Dr Genga encourages the formation of support groups for those living with autoimmune disorders in order to lobby for their issues. Due to the high cost of obtaining medication to manage autoimmune disorders, some patients skip drugs.

SHARE MEDICINE

Nandwa is a member of the Scleroderma, Lupus and other Autoimmune Disorders support group. “We share drugs,” She painfully discloses. “If I have a drug that someone does not have and it is in excess, I give out.”

This practice is fraught with dangers. Dr Otieno says: “If you share your medicine with someone else, you do not get optimal treatment for yourself.” Additionally, “You could also be exposing the other person to dangers. Treatment is usually a risk versus benefit. So you are exposing them to more risk.”

In the meantime, for Nandwa, temporary relief due to her spine condition is derived from physiotherapy. She attends her sessions at the Nairobi West Hospital. Her physiotherapist is Gladys Moraa.

“Elsie sometimes misses her therapy because her insurance has not approved many sessions for her,” Moraa says. “It approves only two or five sessions. More than these, the insurance will not cover.” Sometimes, though, the weather may dictate more sessions, especially during cold seasons.

Another concern that plagues Moraa about Nandwa is: “When I want to give her support such as obtaining a back or joint brace for her, the insurance does not approve it. Due to financial strain, she might miss some of these items.”

Nandwa says physiotherapy relaxes her tight back and loosens her stiff muscles, soothes her swollen feet, ankles and knees.

As she reports to the unit at the hospital, she is welcomed by a 20-minute electrotherapy. “We combine moist heat therapy and electrotherapy. These stimulate the tissues to relieve pain and to reduce inflammation,” says Moraa.

SCANTY DATA

Other exercises follow either on her physiotherapy bed or in the gym under Moraa’s watchful eyes. Nandwa struggles. Moraa reminds her: “If you don’t do that exercise, your joints will not work properly. Try and do them.” Nandwa exerts herself to perform them to an appropriate degree.

Hydrotherapy at the hospital’s pool has been suspended due to the Covid-19 pandemic. The highly contagious disease could easily be transmitted through the pool. Nonetheless, Moraa explains why this would be useful to Nandwa, “It promotes buoyancy. The effect of warm water makes the muscles feel relaxed and that enables her to do the exercises with much ease," she says.

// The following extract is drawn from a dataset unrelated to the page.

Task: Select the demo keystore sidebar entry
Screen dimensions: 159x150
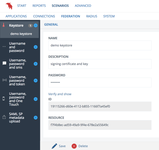Action: pyautogui.click(x=21, y=34)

Moraa believes the unit offers exercises for all joints that are ideal for strengthening Nandwa’s muscles. After each therapy session, she is given a home programme.

Data on how many individuals in the country suffer from autoimmunity disorders is scanty. Patients with these conditions are crying. Their expert caregivers, the rheumatologists, who are just about 10 in the country, have joined their call.

By the time of going to press, NHIF had not responded to the concerns raised in this story.